▶ [Short problem]: Rewrite the material below, changing every "circle" to "bubble" and keeping everything else the same. Leave the pictures out.
• • • • • • •
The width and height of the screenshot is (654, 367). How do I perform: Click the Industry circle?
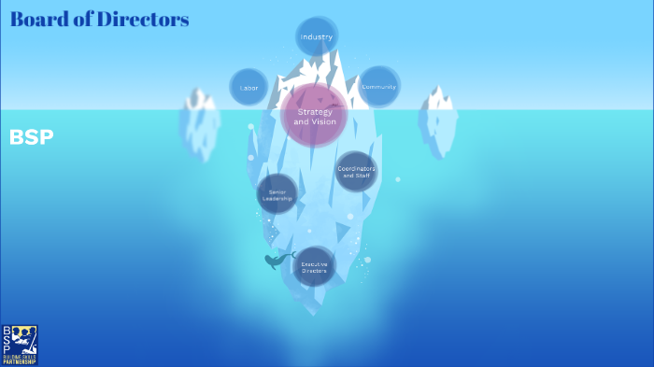click(x=317, y=36)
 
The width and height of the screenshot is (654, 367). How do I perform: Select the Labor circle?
click(x=249, y=87)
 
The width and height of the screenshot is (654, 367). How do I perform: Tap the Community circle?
click(x=379, y=86)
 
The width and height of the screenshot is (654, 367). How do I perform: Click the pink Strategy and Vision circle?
click(x=314, y=117)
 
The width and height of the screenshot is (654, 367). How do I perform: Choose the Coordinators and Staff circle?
click(x=356, y=172)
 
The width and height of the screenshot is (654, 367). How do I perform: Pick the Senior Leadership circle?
click(x=277, y=194)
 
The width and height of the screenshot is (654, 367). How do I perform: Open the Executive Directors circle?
click(x=314, y=266)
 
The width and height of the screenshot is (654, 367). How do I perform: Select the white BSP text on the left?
click(x=31, y=137)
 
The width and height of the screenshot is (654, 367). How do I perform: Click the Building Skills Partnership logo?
click(x=20, y=345)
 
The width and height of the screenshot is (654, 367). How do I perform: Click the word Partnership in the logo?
click(x=20, y=361)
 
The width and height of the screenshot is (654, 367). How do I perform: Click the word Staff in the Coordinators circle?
click(x=363, y=176)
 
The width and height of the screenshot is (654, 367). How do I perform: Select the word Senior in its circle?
click(x=277, y=191)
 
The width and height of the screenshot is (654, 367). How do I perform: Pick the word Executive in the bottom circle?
click(x=314, y=263)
• • • • • • •
▶ [Worked answer]:
The width and height of the screenshot is (654, 367). How do I perform: Click the Industry bubble?
click(x=317, y=36)
 
The width and height of the screenshot is (654, 367). How do I perform: Select the Labor bubble?
click(x=249, y=87)
 
The width and height of the screenshot is (654, 367). How do I perform: Tap the Community bubble?
click(x=379, y=86)
 
The width and height of the screenshot is (654, 367). How do I perform: Click the pink Strategy and Vision bubble?
click(x=314, y=117)
 
The width and height of the screenshot is (654, 367). How do I perform: Choose the Coordinators and Staff bubble?
click(x=356, y=172)
 
The width and height of the screenshot is (654, 367). How do I perform: Pick the Senior Leadership bubble?
click(x=277, y=194)
 
The width and height of the screenshot is (654, 367). How do I perform: Open the Executive Directors bubble?
click(x=314, y=266)
 
The width and height of the screenshot is (654, 367). How do I perform: Select the white BSP text on the left?
click(x=31, y=137)
 
The width and height of the screenshot is (654, 367). How do I perform: Click the Building Skills Partnership logo?
click(x=20, y=345)
 
The width and height of the screenshot is (654, 367). How do I perform: Click the word Partnership in the logo?
click(x=20, y=361)
 
The width and height of the screenshot is (654, 367). How do I perform: Click the word Staff in the Coordinators bubble?
click(x=363, y=176)
 
The width and height of the screenshot is (654, 367). How do I perform: Select the word Senior in its bubble?
click(x=277, y=191)
 
The width and height of the screenshot is (654, 367). How do I perform: Pick the word Executive in the bottom bubble?
click(x=314, y=263)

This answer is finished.